He snorted. “Like you should talk. You and your eye patch and the stage blowing up like a landmine in your face.”

“It all worked out okay.”

Louis doesn’t get angry often. The only time I remember him being genuinely pissed off was around Megaton and all the bullshit that went on with them. But he shouted at me right then. “Goddammit, Daron!”

I shrank down, cradling my beer. “What? What’d I say?”

“It sure as hell did not work out okay! That’s how Ziggy got hooked on painkillers and why we almost lost him for good!” He hadn’t stood up but he’d turned to face me in his chair and stabbed at me with a finger. “Don’t you fucking take all this for granted. Your life, your health, the people around you, life is fucking fragile and I’ll be damned if—” He cut himself off then, rubbing his eyes and shaking his head, his unkempt salt and pepper hair flying.

I turned the empty beer bottle in my fingers. “I didn’t know you felt so strongly about Ziggy.”

“And you. Come on, Daron, play dumb. I haven’t known you as long as Remo but I was on that B tour where he brought you along like a mascot and you ended up stealing the show.”
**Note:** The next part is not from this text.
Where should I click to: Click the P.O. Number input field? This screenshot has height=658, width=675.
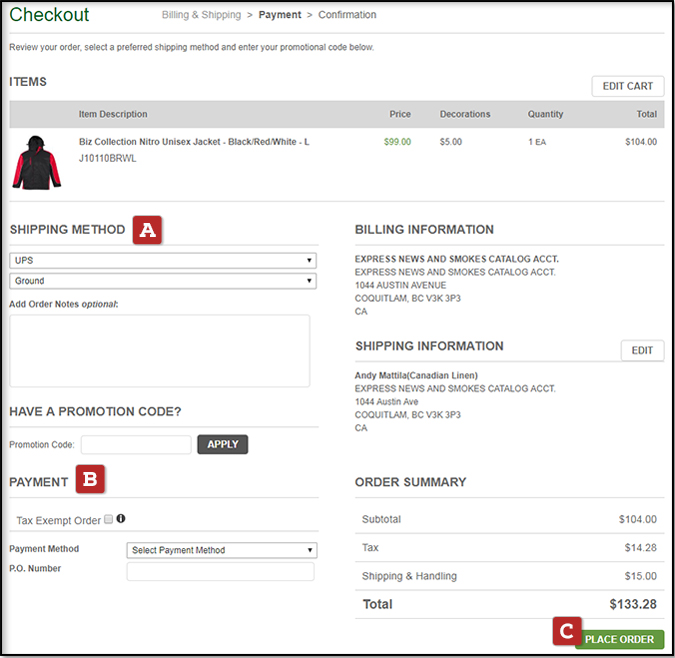click(x=220, y=571)
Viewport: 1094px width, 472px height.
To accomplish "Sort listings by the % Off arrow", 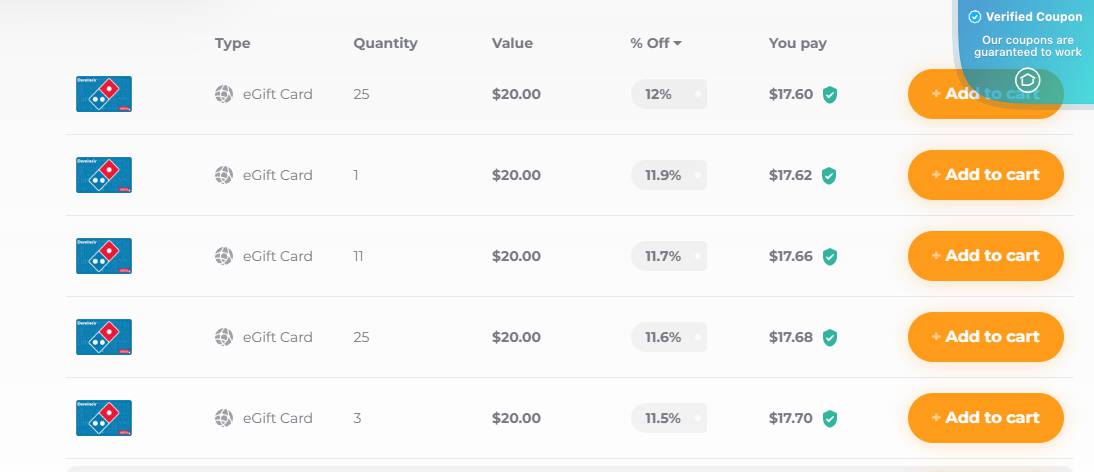I will click(677, 43).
“I did not steal the show.”

“Suit yourself.” He shrugged like that only proved what he was saying.

“Okay, but seriously, you can’t compare me to your own kids–”
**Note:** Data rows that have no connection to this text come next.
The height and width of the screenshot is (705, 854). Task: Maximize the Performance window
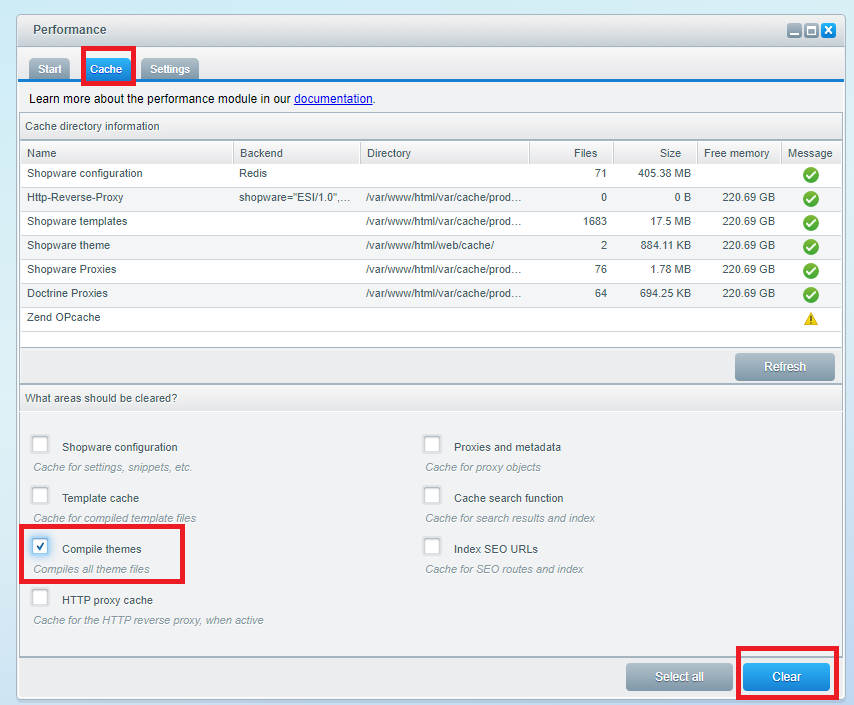(811, 31)
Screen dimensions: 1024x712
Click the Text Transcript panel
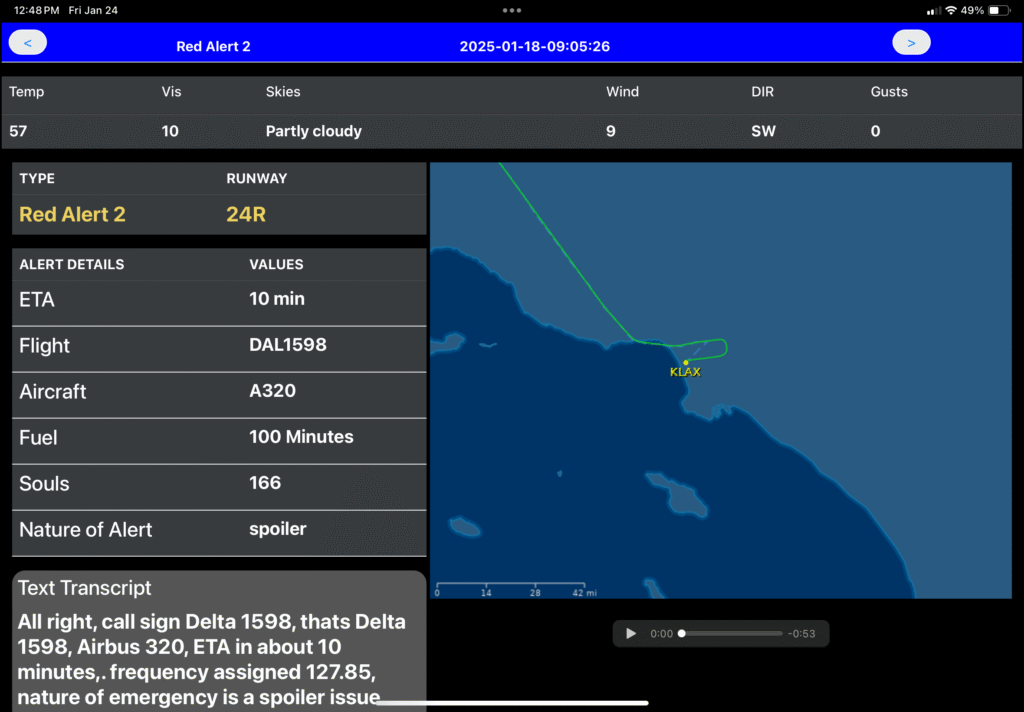click(219, 640)
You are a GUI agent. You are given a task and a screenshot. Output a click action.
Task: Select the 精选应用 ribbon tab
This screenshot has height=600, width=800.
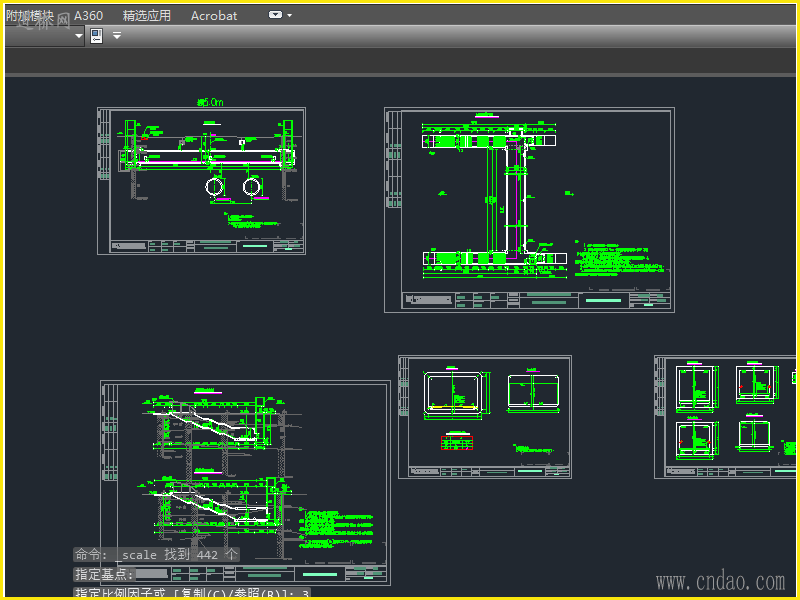tap(147, 16)
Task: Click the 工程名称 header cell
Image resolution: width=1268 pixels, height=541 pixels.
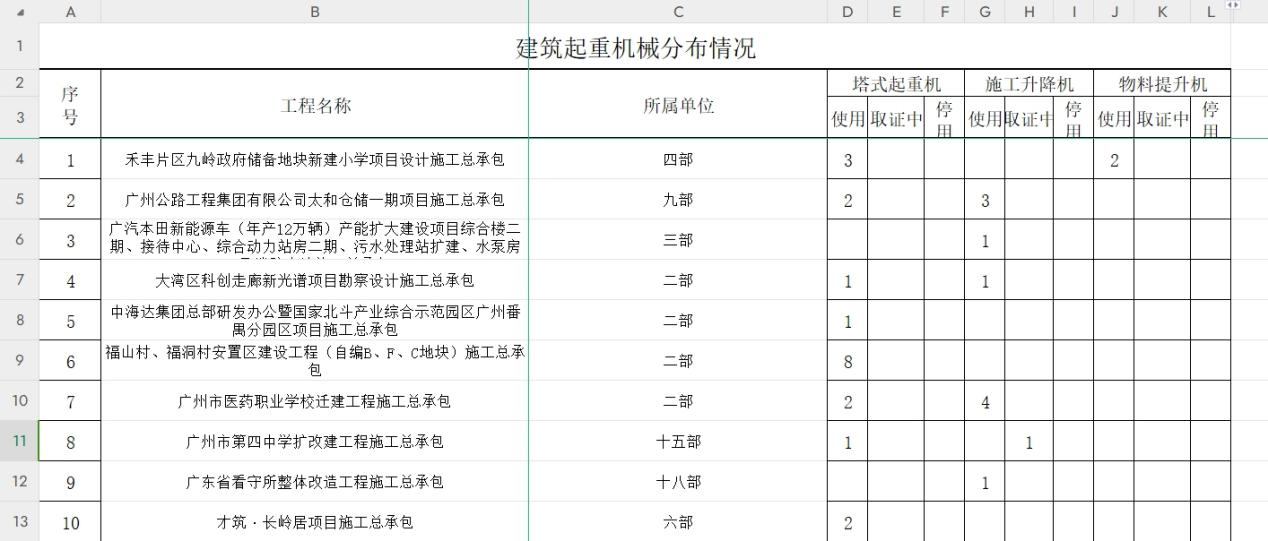Action: pyautogui.click(x=314, y=105)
“Yes, I can. Old fucks like me may have seen it all and be jaded as shit, but you, Ziggy, maybe you don’t realize how young you are.”
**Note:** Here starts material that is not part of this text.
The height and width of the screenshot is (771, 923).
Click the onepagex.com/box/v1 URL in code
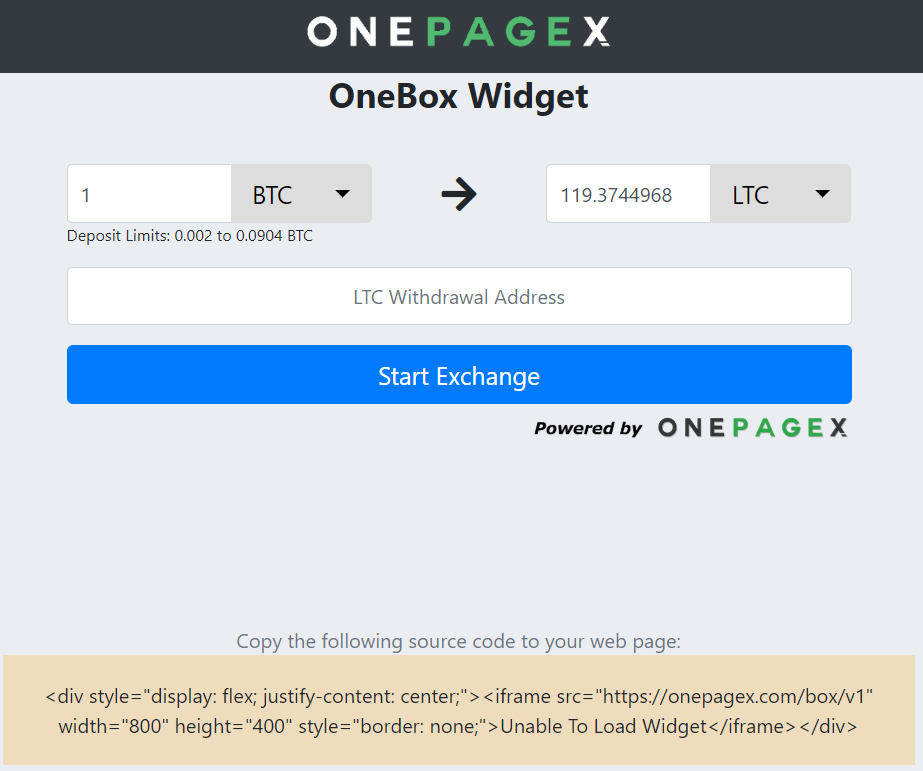[733, 696]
“And being young earns us extra awwww-points from jaded old fucks like you?” I asked. “I’m not being argumentative, by the way, I’m really trying to understand this.”

Louis looked at me and nodded. “Yes.”

“Yes?”

“Yes. You being young, talented little shits gets jaded old fucks like me going. I didn’t sleep right for a month after that last tour ended like it did.”

“Wow. I didn’t realize.” I knew I had been a wreck after everything that had happened and then the sudden way things got cut off, but it hadn’t occurred to me that Louis or anyone else had felt that way. “I’m sorry. I guess…everybody was really affected by it.”

“I’ll say.”

“I didn’t mean to say the explosion wasn’t bad, or that we just laughed it off.” I looked toward the stage, the instruments and risers sitting alone and empty. “I guess what I mean is…I hope someday I can laugh it off. That put me on a pretty crappy spiral downward. But maybe…maybe it’ll be over soon.”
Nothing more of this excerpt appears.